Radicalised in Saudi prison, former Irish altar boy and al-Muhajiroun member now plans to fight British troops in Afghanistan

Today’s Sunday Times carries the fascinating tale of Khalid Kelly, an Irish jihadist currently undertaking weapons training in the tribal areas of Pakistan. ‘His dream is to face a British soldier in combat, although he would “settle” for an American’, or so the Times reports.

Kelly, 42, is an unconventional jihadist. Having grown up a staunch Catholic and trained as a nurse, he moved to Saudi Arabia in 1996 to work at the King Faisal hospital on a tax-free salary. In 2000 he was introduced to radical Islam by an Afghan when he was serving time in the Al-Ha’ir prison in Riyadh for bootlegging.

There are two details of his story which are particularly important. This is the first one, Kelly was initially radicalised in a Saudi jail. On the day that the Times also carries the story Terrorists smuggle fatwas out of secure prisons, which draws on a new report by Quilliam investigating the radicalising activities of al-Qaeda linked extremists held in British jails, this is a chilling reminder of the need to stop prisons from becoming “universities of terror” as the report’s author puts it.

As for the second detail:

Kelly moved to the UK in 2002 where he joined Al-Muhajaroun, the now disbanded hardline Islamic organisation, and an associate of radical clerics Omar Bakri Mohammed and Anjem Choudary. He achieved notoriety in 2007 when he declared the London bombings of 7 July a “happy day”.

“If I had had the opportunity, I would have been on those tube trains. But my time in London was to give the call,” he said.  [...]

Kelly now sees his time in the West as mental preparation for jihad, claiming he spent a lot of time on the internet learning how to make bombs. He left the UK in 2008 after some friends were arrested for extremist behaviour during a protest about the Danish cartoons depicting the prophet Mohammed.

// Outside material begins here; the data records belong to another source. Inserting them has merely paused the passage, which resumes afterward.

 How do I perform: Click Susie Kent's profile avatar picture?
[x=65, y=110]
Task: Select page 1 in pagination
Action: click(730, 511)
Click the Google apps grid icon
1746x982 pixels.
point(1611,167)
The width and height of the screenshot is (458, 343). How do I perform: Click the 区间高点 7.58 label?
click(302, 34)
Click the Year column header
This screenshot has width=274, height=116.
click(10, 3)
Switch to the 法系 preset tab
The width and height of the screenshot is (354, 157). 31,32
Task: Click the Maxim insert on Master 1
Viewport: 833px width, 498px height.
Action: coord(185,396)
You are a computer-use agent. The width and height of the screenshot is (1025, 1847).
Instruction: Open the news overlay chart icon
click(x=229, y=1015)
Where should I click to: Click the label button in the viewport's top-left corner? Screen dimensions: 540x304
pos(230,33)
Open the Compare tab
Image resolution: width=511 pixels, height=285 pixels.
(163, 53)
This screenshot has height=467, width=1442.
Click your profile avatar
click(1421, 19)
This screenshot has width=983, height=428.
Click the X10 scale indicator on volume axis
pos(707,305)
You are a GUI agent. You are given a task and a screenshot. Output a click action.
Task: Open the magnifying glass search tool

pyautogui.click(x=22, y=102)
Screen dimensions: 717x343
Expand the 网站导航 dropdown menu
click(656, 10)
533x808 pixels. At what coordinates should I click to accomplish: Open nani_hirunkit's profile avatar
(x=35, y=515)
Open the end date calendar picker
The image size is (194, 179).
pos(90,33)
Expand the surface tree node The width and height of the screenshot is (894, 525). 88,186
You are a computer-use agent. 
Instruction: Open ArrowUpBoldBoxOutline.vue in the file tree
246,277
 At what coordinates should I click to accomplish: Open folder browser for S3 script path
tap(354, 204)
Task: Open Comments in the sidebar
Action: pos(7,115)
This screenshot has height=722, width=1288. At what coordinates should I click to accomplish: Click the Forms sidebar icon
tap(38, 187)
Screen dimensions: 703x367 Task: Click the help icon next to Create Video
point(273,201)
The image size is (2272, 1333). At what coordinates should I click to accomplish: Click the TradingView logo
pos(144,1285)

After a period underground, Kelly has now re-emerged in Pakistan’s Swat valley, where the army recently drove out the Taliban in a three-month military operation.

This is yet more evidence of the direct link between al-Muhajiroun (which, despite what the Times reports, is still active under the name al-Muhajiroun) and Islamist terrorists. They may be a bunch off ill-educated hot-heads, but they have a bad habit of producing jihadists and we ignore them at our peril.

The article concludes with a concise summary of the hatred Kelly first learned in a Saudi jail but which crystallised under al-Muhajiroun’s tutelage.

“I always believe Islam is terrorism. We are told to terrorise the enemies of Islam,” he said. “The world will become a dangerous place. Everybody had better start embracing Islam or people will start flying planes into buildings again.”

When will the Home Office pull its collective finger out and ban this hateful organisation?